# Problem to work on
Exact copies of all the records are to be printed.

Records drawn from a dataset
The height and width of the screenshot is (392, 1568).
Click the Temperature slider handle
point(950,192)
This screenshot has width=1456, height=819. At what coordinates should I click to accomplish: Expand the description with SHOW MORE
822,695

# Output for this task
The height and width of the screenshot is (392, 1568).
Click the Temperature slider handle
point(950,192)
This screenshot has width=1456, height=819. At what coordinates should I click to accomplish: Expand the description with SHOW MORE
822,695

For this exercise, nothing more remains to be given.